▶ YOUR INSTRUCTIONS: Rewrite all the items below, swapping each "Identify the location of" for "Point out the position of" and keeping everything else the same.

====================

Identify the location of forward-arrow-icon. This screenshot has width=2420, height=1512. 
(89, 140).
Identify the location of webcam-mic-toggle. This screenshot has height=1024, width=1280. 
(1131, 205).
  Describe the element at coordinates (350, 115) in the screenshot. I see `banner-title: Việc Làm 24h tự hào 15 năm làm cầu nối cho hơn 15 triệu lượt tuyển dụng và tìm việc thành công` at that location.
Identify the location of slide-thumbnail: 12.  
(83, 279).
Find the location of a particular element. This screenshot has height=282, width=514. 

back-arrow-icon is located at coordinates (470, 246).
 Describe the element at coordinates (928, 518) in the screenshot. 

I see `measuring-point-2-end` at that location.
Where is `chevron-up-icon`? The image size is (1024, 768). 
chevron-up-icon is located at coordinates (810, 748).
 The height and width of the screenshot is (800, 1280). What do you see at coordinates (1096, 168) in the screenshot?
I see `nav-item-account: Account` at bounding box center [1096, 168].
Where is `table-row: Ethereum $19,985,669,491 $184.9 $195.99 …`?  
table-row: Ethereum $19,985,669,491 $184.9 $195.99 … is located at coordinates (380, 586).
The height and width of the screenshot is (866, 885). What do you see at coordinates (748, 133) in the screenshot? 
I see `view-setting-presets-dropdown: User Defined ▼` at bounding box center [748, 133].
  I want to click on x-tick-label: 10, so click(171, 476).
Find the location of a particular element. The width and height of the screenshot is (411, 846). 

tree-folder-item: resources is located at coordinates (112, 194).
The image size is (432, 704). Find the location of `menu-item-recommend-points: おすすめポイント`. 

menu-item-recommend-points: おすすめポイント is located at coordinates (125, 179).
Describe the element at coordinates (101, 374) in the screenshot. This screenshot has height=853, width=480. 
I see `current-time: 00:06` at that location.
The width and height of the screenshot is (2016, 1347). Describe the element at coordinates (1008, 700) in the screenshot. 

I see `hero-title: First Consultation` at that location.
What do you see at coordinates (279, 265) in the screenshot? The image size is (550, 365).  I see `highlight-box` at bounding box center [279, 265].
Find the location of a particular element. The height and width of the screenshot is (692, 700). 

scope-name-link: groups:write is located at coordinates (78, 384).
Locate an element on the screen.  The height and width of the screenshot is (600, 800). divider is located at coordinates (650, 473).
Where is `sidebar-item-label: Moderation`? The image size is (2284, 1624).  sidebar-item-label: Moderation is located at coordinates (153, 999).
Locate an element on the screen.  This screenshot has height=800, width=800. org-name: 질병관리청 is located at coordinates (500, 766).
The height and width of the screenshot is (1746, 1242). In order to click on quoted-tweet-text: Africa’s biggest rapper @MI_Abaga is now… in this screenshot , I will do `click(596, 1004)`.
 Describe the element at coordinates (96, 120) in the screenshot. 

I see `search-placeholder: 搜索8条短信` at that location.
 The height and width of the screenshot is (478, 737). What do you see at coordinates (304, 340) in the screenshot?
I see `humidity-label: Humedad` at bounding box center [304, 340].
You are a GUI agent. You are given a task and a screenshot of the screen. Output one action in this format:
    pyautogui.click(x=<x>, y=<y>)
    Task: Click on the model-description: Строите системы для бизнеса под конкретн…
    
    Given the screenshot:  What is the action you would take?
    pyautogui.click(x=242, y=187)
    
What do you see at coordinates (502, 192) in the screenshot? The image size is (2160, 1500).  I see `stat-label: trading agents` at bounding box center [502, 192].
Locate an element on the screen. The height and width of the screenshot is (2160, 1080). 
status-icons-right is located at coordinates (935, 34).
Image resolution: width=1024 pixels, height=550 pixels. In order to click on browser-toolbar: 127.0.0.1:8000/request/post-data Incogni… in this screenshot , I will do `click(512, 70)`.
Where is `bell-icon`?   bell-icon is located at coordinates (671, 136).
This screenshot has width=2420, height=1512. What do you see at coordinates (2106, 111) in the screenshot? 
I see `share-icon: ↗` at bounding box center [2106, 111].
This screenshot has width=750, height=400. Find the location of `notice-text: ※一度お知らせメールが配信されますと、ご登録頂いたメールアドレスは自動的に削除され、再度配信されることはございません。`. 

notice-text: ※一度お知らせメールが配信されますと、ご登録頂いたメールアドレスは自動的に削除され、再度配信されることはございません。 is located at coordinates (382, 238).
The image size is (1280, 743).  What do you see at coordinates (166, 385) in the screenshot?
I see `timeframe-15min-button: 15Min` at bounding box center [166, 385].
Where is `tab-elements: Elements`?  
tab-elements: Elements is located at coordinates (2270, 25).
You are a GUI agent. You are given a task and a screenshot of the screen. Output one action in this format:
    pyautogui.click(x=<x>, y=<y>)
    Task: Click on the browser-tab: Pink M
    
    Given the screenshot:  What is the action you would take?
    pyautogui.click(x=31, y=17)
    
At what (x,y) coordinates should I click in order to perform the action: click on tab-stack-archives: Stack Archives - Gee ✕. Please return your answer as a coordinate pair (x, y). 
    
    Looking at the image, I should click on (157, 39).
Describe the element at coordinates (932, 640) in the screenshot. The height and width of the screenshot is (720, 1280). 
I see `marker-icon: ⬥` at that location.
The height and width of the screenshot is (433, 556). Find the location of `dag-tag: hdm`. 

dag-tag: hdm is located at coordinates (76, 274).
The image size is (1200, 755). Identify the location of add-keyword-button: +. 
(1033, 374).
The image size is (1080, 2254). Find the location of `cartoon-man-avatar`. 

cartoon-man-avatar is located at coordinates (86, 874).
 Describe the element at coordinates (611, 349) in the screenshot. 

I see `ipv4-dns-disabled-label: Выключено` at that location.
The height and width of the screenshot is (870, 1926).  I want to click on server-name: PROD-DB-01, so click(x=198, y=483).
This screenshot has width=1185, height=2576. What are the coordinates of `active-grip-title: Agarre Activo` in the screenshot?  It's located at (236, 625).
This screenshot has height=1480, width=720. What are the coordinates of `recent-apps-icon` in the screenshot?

====================

▶ EXERCISE RESULT:
Point out the position of forward-arrow-icon. This screenshot has width=2420, height=1512. 
(89, 140).
Point out the position of webcam-mic-toggle. This screenshot has height=1024, width=1280. 
(1131, 205).
  Describe the element at coordinates (350, 115) in the screenshot. I see `banner-title: Việc Làm 24h tự hào 15 năm làm cầu nối cho hơn 15 triệu lượt tuyển dụng và tìm việc thành công` at that location.
Point out the position of slide-thumbnail: 12.  
(83, 279).
Find the location of a particular element. This screenshot has height=282, width=514. 

back-arrow-icon is located at coordinates (470, 246).
 Describe the element at coordinates (928, 518) in the screenshot. 

I see `measuring-point-2-end` at that location.
Where is `chevron-up-icon`? The image size is (1024, 768). 
chevron-up-icon is located at coordinates (810, 748).
 The height and width of the screenshot is (800, 1280). What do you see at coordinates (1096, 168) in the screenshot?
I see `nav-item-account: Account` at bounding box center [1096, 168].
Where is `table-row: Ethereum $19,985,669,491 $184.9 $195.99 …`?  
table-row: Ethereum $19,985,669,491 $184.9 $195.99 … is located at coordinates (380, 586).
The height and width of the screenshot is (866, 885). What do you see at coordinates (748, 133) in the screenshot? 
I see `view-setting-presets-dropdown: User Defined ▼` at bounding box center [748, 133].
  I want to click on x-tick-label: 10, so click(171, 476).
Find the location of a particular element. The width and height of the screenshot is (411, 846). 

tree-folder-item: resources is located at coordinates (112, 194).
The image size is (432, 704). Find the location of `menu-item-recommend-points: おすすめポイント`. 

menu-item-recommend-points: おすすめポイント is located at coordinates (125, 179).
Describe the element at coordinates (101, 374) in the screenshot. This screenshot has height=853, width=480. 
I see `current-time: 00:06` at that location.
The width and height of the screenshot is (2016, 1347). Describe the element at coordinates (1008, 700) in the screenshot. 

I see `hero-title: First Consultation` at that location.
What do you see at coordinates (279, 265) in the screenshot? The image size is (550, 365).  I see `highlight-box` at bounding box center [279, 265].
Find the location of a particular element. The height and width of the screenshot is (692, 700). 

scope-name-link: groups:write is located at coordinates (78, 384).
Locate an element on the screen.  The height and width of the screenshot is (600, 800). divider is located at coordinates (650, 473).
Where is `sidebar-item-label: Moderation`? The image size is (2284, 1624).  sidebar-item-label: Moderation is located at coordinates (153, 999).
Locate an element on the screen.  This screenshot has height=800, width=800. org-name: 질병관리청 is located at coordinates (500, 766).
The height and width of the screenshot is (1746, 1242). In order to click on quoted-tweet-text: Africa’s biggest rapper @MI_Abaga is now… in this screenshot , I will do `click(596, 1004)`.
 Describe the element at coordinates (96, 120) in the screenshot. 

I see `search-placeholder: 搜索8条短信` at that location.
 The height and width of the screenshot is (478, 737). What do you see at coordinates (304, 340) in the screenshot?
I see `humidity-label: Humedad` at bounding box center [304, 340].
You are a GUI agent. You are given a task and a screenshot of the screen. Output one action in this format:
    pyautogui.click(x=<x>, y=<y>)
    Task: Click on the model-description: Строите системы для бизнеса под конкретн…
    
    Given the screenshot:  What is the action you would take?
    pyautogui.click(x=242, y=187)
    
What do you see at coordinates (502, 192) in the screenshot? The image size is (2160, 1500).  I see `stat-label: trading agents` at bounding box center [502, 192].
Locate an element on the screen. The height and width of the screenshot is (2160, 1080). 
status-icons-right is located at coordinates (935, 34).
Image resolution: width=1024 pixels, height=550 pixels. In order to click on browser-toolbar: 127.0.0.1:8000/request/post-data Incogni… in this screenshot , I will do `click(512, 70)`.
Where is `bell-icon`?   bell-icon is located at coordinates (671, 136).
This screenshot has width=2420, height=1512. What do you see at coordinates (2106, 111) in the screenshot? 
I see `share-icon: ↗` at bounding box center [2106, 111].
This screenshot has width=750, height=400. Find the location of `notice-text: ※一度お知らせメールが配信されますと、ご登録頂いたメールアドレスは自動的に削除され、再度配信されることはございません。`. 

notice-text: ※一度お知らせメールが配信されますと、ご登録頂いたメールアドレスは自動的に削除され、再度配信されることはございません。 is located at coordinates (382, 238).
The image size is (1280, 743).  What do you see at coordinates (166, 385) in the screenshot?
I see `timeframe-15min-button: 15Min` at bounding box center [166, 385].
Where is `tab-elements: Elements`?  
tab-elements: Elements is located at coordinates (2270, 25).
You are a GUI agent. You are given a task and a screenshot of the screen. Output one action in this format:
    pyautogui.click(x=<x>, y=<y>)
    Task: Click on the browser-tab: Pink M
    
    Given the screenshot:  What is the action you would take?
    pyautogui.click(x=31, y=17)
    
At what (x,y) coordinates should I click in order to perform the action: click on tab-stack-archives: Stack Archives - Gee ✕. Please return your answer as a coordinate pair (x, y). 
    
    Looking at the image, I should click on (157, 39).
Describe the element at coordinates (932, 640) in the screenshot. The height and width of the screenshot is (720, 1280). 
I see `marker-icon: ⬥` at that location.
The height and width of the screenshot is (433, 556). Find the location of `dag-tag: hdm`. 

dag-tag: hdm is located at coordinates (76, 274).
The image size is (1200, 755). Point out the position of add-keyword-button: +. 
(1033, 374).
The image size is (1080, 2254). Find the location of `cartoon-man-avatar`. 

cartoon-man-avatar is located at coordinates (86, 874).
 Describe the element at coordinates (611, 349) in the screenshot. 

I see `ipv4-dns-disabled-label: Выключено` at that location.
The height and width of the screenshot is (870, 1926).  I want to click on server-name: PROD-DB-01, so click(x=198, y=483).
This screenshot has width=1185, height=2576. What are the coordinates of `active-grip-title: Agarre Activo` in the screenshot?  It's located at (236, 625).
This screenshot has height=1480, width=720. What are the coordinates of `recent-apps-icon` in the screenshot?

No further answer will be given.